We could turn sound off in the source code and issue a silent TuxType
windows build right now, but that is far from optimal.  I have not
made much progress with this on the SDL mailing list.  The bug
apparently only affects the most recent two versions of SDL_mixer, so
I perhaps could downgrade SDL_mixer to 1.2.8 in the crossbuild
environment as a workaround.

For tuxmath, the situation is fairly similar but with two additional
issues - the configure step does not detect SDL_net, and the linking
phase fails with some errors related to libtool.  We don't really need
libtool until we start using libt4kcommon, so the latter problem could
be sidestepped if I can't figure out how to solve it.

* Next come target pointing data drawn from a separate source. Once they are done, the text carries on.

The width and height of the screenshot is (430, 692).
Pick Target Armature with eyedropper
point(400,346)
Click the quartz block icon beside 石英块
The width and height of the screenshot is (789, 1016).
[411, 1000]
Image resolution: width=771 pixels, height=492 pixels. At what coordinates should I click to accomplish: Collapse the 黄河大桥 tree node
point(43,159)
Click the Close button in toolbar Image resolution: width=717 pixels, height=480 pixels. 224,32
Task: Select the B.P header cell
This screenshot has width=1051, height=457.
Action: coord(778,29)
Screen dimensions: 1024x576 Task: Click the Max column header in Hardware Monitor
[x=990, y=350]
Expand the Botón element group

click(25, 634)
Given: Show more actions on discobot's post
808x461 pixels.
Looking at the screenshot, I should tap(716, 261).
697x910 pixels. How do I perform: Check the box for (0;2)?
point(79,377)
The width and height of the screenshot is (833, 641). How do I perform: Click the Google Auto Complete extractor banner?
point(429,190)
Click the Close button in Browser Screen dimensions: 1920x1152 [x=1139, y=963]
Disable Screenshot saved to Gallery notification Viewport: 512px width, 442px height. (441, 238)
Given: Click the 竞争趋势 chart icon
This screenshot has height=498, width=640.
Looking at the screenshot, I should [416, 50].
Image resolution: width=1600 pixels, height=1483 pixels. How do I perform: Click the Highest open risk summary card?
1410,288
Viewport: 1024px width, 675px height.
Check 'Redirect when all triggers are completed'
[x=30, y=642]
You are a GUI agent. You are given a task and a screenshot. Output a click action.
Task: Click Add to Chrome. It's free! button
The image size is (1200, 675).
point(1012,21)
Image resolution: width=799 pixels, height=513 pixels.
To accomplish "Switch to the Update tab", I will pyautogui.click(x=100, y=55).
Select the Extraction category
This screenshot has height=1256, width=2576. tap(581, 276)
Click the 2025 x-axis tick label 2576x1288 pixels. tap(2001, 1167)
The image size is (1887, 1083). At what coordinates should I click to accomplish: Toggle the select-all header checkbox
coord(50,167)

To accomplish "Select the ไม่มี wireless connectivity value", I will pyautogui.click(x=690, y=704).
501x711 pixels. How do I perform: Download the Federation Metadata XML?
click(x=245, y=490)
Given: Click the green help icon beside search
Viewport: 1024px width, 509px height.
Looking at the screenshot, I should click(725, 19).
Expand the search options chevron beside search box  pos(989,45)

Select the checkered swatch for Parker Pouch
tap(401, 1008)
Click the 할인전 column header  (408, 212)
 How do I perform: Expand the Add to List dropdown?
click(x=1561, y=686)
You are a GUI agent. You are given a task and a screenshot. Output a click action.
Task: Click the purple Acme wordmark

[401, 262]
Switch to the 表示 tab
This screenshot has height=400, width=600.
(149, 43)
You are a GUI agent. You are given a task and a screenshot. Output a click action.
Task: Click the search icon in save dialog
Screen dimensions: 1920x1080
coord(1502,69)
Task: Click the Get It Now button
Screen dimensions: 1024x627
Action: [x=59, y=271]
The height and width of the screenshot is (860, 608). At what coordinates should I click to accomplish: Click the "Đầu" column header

So, I'd encourage anyone who is interested to set up mingw-cross-env
and test these crossbuilds.

Also, Matt, if you still have a functioning "old" crossbuild setup,
I'd be happy to post a tuxtype release built that way.  If you want to
do that, you will have to uncomment the lines in nsis/tuxtype.nsi.in
and Makefile.am that control inclusion of the dll files, which I
commented out because the new setup doesn't need them.